Beoordeling door de rechtbank

Wettelijk kader en achtergrond

6. De Tozo is gecreëerd om zelfstandige ondernemers te ondersteunen die financieel zijn getroffen door de gevolgen van de coronacrisis. De Tozo werd uitgevoerd door de gemeentes. Zes gemeentes in Flevoland, waaronder de colleges, hebben besloten om de Tozo gezamenlijk uit te voeren via het Zelfstandigenloket Flevoland (het ZLF).

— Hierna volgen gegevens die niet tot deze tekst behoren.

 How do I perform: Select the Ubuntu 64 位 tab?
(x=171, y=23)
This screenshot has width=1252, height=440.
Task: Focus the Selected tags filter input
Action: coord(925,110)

7. De verstrekking van de Tozo is een specifieke uitkering in de zin van artikel 15a van de Financiële-verhoudingswet (Fvw). In de Tozo is bepaald dat de minister onder bepaalde voorwaarden ten laste van ’s Rijks kas aan de colleges 100% van de kosten vergoedt van de algemene bijstand en de bijstand voor bedrijfskapitaal die de colleges op grond van de Tozo aan zelfstandig ondernemers hebben verleend. De minister stelt de vergoeding die hij aan de colleges betaalt, vast binnen een jaar nadat de minister van binnenlandse zaken en koninkrijksrelaties (de minister van BKZ) de verantwoordingsinformatie heeft ontvangen op de manier zoals omschreven in artikel 17a, eerste lid, van de Fvw. Op grond van dit artikel van de Fvw moeten de colleges uiterlijk op 15 juli 2021 bij de minister van BZK de verantwoordingsinformatie over het jaar 2020 aanleveren. In de totstandkoming van de Tozo is opgemerkt dat daarbij wordt aangesloten bij de SiSa [1] -systematiek. [2]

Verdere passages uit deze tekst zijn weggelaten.